So what do you think: do the compactness and reduced repetition justify this despite the ugliness and the potential drawbacks?
Never put open or close {} inside macros. C programmers are not used to this so code gets difficult to read.
In your case this is even completely superfluous, you just don't need them. If you do such a thing do
FOR3D(I, J, K, ISIZE, JSIZE, KSIZE) \
for (size_t I=0; I<ISIIZE, I++) \
for (size_t J=0; J<JSIZE, J++) \
for (size_t K=0; K<KSIZE, K++)
no need for a terminating macro. The programmer can place the {} directly.
Also, above I have used size_t as the correct type in C for loop indices. 3D matrices easily get large, int arithmetic overflows when you don't think of it.
If these 3D arrays are “small”, you can ignore me. If your 3D arrays are large, but you don't much care about performance, you can ignore me. If you subscribe to the (common but false) doctrine that compilers are quasi-magical tools that can poop out optimal code almost irrespective of the input, you can ignore me.
You are probably aware of the general caveats regarding macros, how they can frustrate debugging, etc., but if your 3D arrays are “large” (whatever that means), and your algorithms are performance-oriented, there may be drawbacks of your strategy that you may not have considered.
First: if you are doing linear algebra, you almost certainly want to use dedicated linear algebra libraries, such as BLAS, LAPACK, etc., rather than “rolling your own”. OpenBLAS (from GotoBLAS) will totally smoke any equivalent you write, probably by at least an order of magnitude. This is doubly true if your matrices are sparse and triply true if your matrices are sparse and structured (such as tridiagonal).
Second: if your 3D arrays represent Cartesian grids for some kind of simulation (like a finite-difference method), and/or are intended to be fed to any numerical library, you absolutely do not want to represent them as C 3D arrays. You will want, instead, to use a 1D C array and use library functions where possible and perform index computations yourself (see this answer for details) where necessary.

**Required tasks**
a. Revise the forum thread from the words "So what do you" through the words "think of it.", putting "closing" in place of "terminating".
b. Answer these questions from the forum thread:
(i) Which type does the writer use for loop indices?
(ii) Which library is said to beat any equivalent you write, probably by at least an order of magnitude?
(iii) What should replace a C 3D array for Cartesian grids?
Rely on the forum thread alone.

**Listed records**
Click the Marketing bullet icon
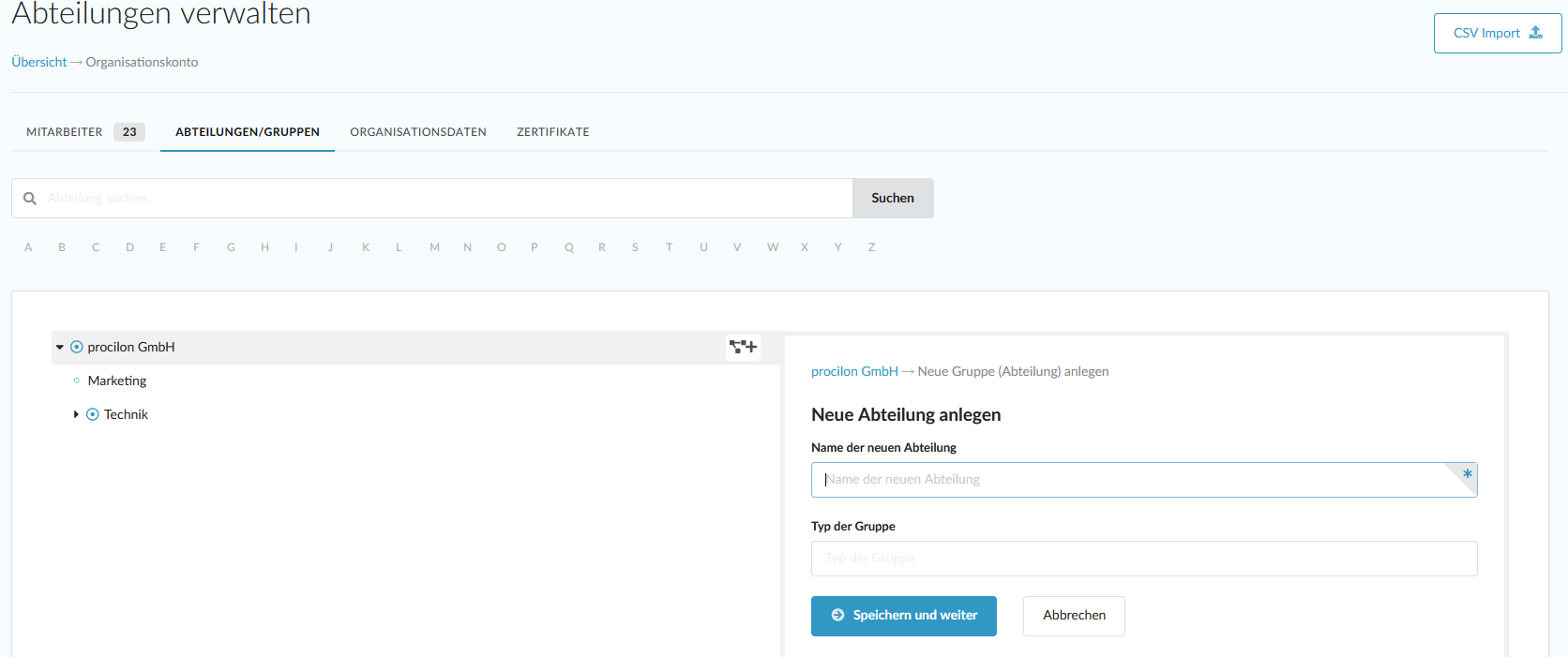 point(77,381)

...

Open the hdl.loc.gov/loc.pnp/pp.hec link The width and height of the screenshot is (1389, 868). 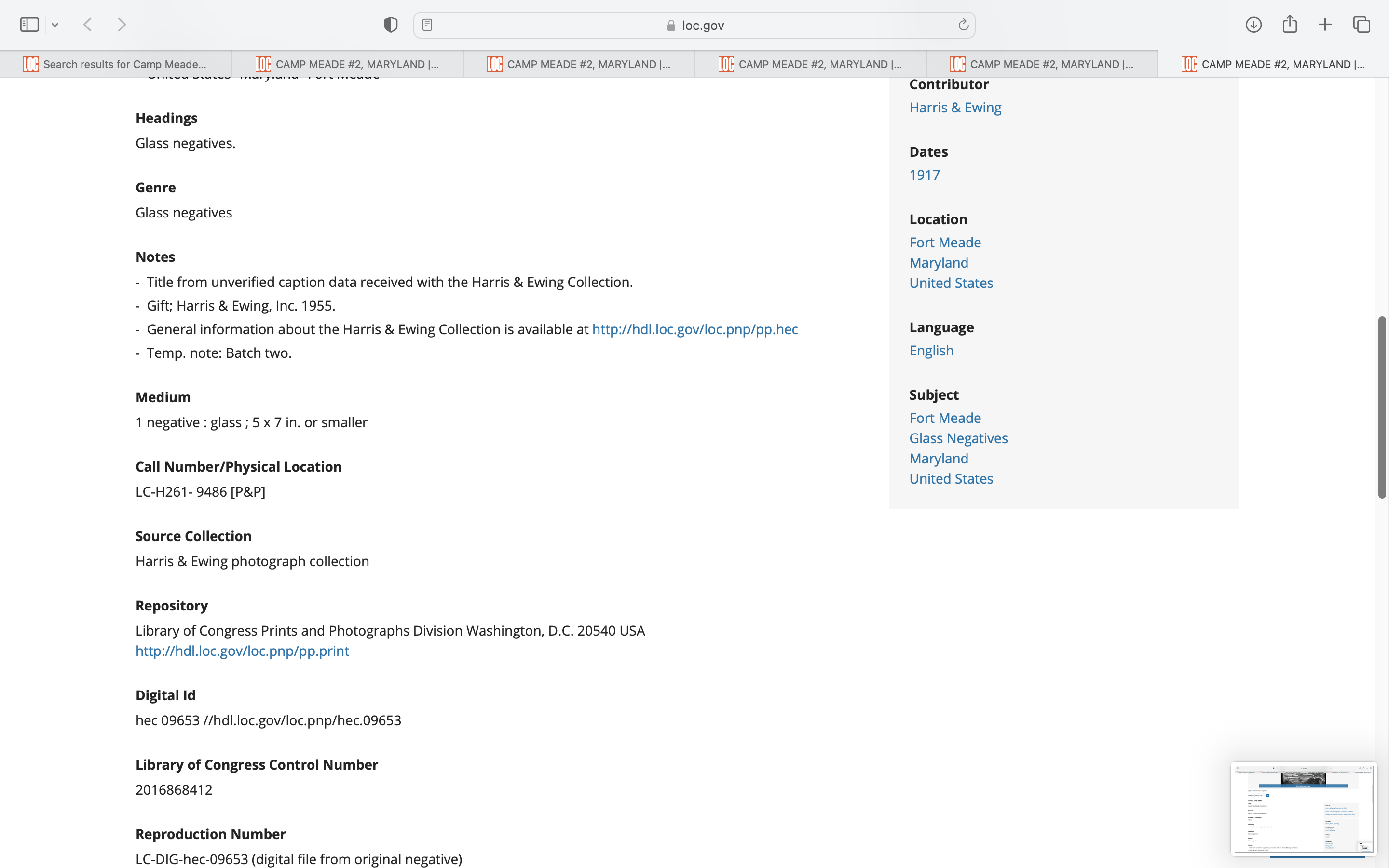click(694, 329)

**Outputs by task**
a.
So what do you think: do the compactness and reduced repetition justify this despite the ugliness and the potential drawbacks?
Never put open or close {} inside macros. C programmers are not used to this so code gets difficult to read.
In your case this is even completely superfluous, you just don't need them. If you do such a thing do
FOR3D(I, J, K, ISIZE, JSIZE, KSIZE) \
for (size_t I=0; I<ISIIZE, I++) \
for (size_t J=0; J<JSIZE, J++) \
for (size_t K=0; K<KSIZE, K++)
no need for a closing macro. The programmer can place the {} directly.
Also, above I have used size_t as the correct type in C for loop indices. 3D matrices easily get large, int arithmetic overflows when you don't think of it.

b.
(i) size_t
(ii) OpenBLAS (from GotoBLAS)
(iii) A 1D C array